The algorithm looks like:
- Store all words of the dictionary in unordered_map to speed up checking whether a current word exists in the dictionary or not?
- If sentence size is ended then just return with a null string of list.
- Else,
- You start exploring every substring from the start of the string and check if it is in the dictionary.
- If it is
- Then you check if it is possible to form the rest of the sentence using dictionary words. If yes, you append the current substring to all the substring possible from the rest of the sentences.
- If it is
- If none of the substrings of sentences are present in the dictionary, then there are no sentences possible from the current string.
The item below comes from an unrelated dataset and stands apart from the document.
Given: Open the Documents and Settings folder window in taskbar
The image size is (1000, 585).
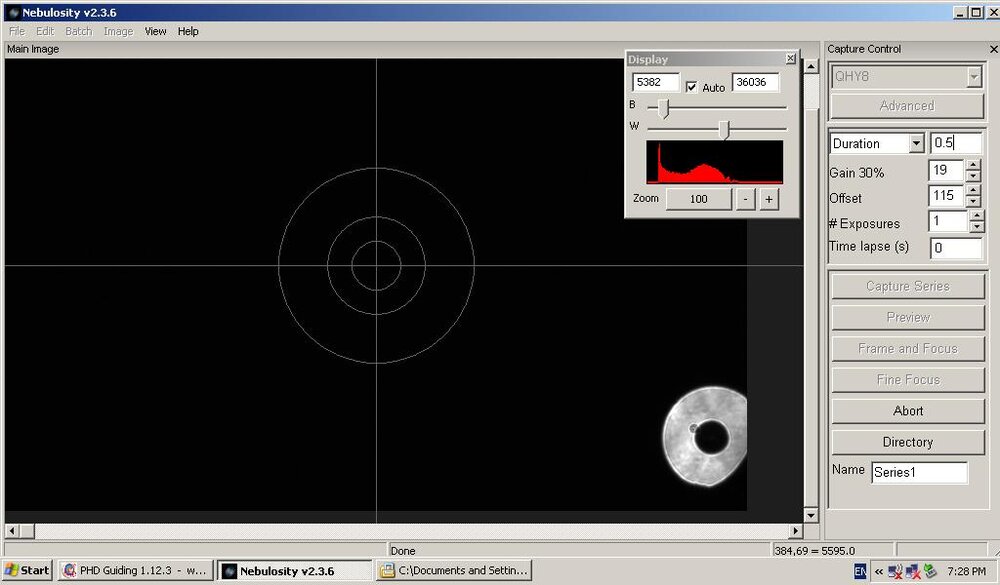Looking at the screenshot, I should [x=454, y=571].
- You start exploring every substring from the start of the string and check if it is in the dictionary.
While exploring all possibilities, we are also going to store whatever solution we got till now for a sentence so that we will be able to avoid redundant function calls.
Algorithm Looks Like:
- Let’s say
unordered_map<int,vector<string>> dp
dp[index] contains a list of all the valid sentences that can be formed with a substring of the sentence from “index” to “sentence.size()-1”.
- Before calling the recursive function for any “index” of sentences, we should check whether we have any solution for that or not?
- If we have already a solution for current “index” in “dp” then simply return the solution corresponds to the current “index”,
- Else we will solve the problem.
- You start exploring every substring from the “index” of the string till the end and check if it is in the dictionary.
- If it is
- Then you check if it is possible to form the rest of the sentence using dictionary words. If yes, you append the current “word” to all the substrings which are possible to make the rest of the sentences.
- If it is
- If none of the substrings of sentences is present in the dictionary, then there are no sentences possible from the current “index”.
- You start exploring every substring from the “index” of the string till the end and check if it is in the dictionary.
- And finally, before returning the answer, we will save it in “dp” for later use.
The idea is to use Trie data structure.
A trie is a tree-like data structure whose nodes store the letters of an alphabet. By structuring the nodes in a particular way, words and strings can be retrieved from the structure by traversing down a branch path of the tree.
Using trie will help us to save time and space.
A sample trie formed by adding words ‘ate’, ‘ant’, ‘ants’, ‘bat’, ‘ball’, ‘and’ is shown below. The nodes with green color represent the end of the word.
To know more about tries, click here.
Algorithm:
- Generate a trie by adding the words of the dictionary. The last letter of each word should be marked as the terminal or end of the word.
- After trie is built, string ‘S’ can be easily compared letter by letter in the trie.
- Traverse the string ‘S’ from left to right:
- If the current character is not present as the children of the root of the trie, return from here as we can’t break the given string in valid words.
- If at any point, we encounter a leaf in the trie, we can assume that we have found a valid word in the dictionary.
- If we reach the end of the string ‘S’, we will add the sentence formed by breaking the string ‘S’ to our output array.
- Else, recursively try to break the remaining string.
- Return the output array containing all the possible sentences obtained from breaking the given string ‘S’.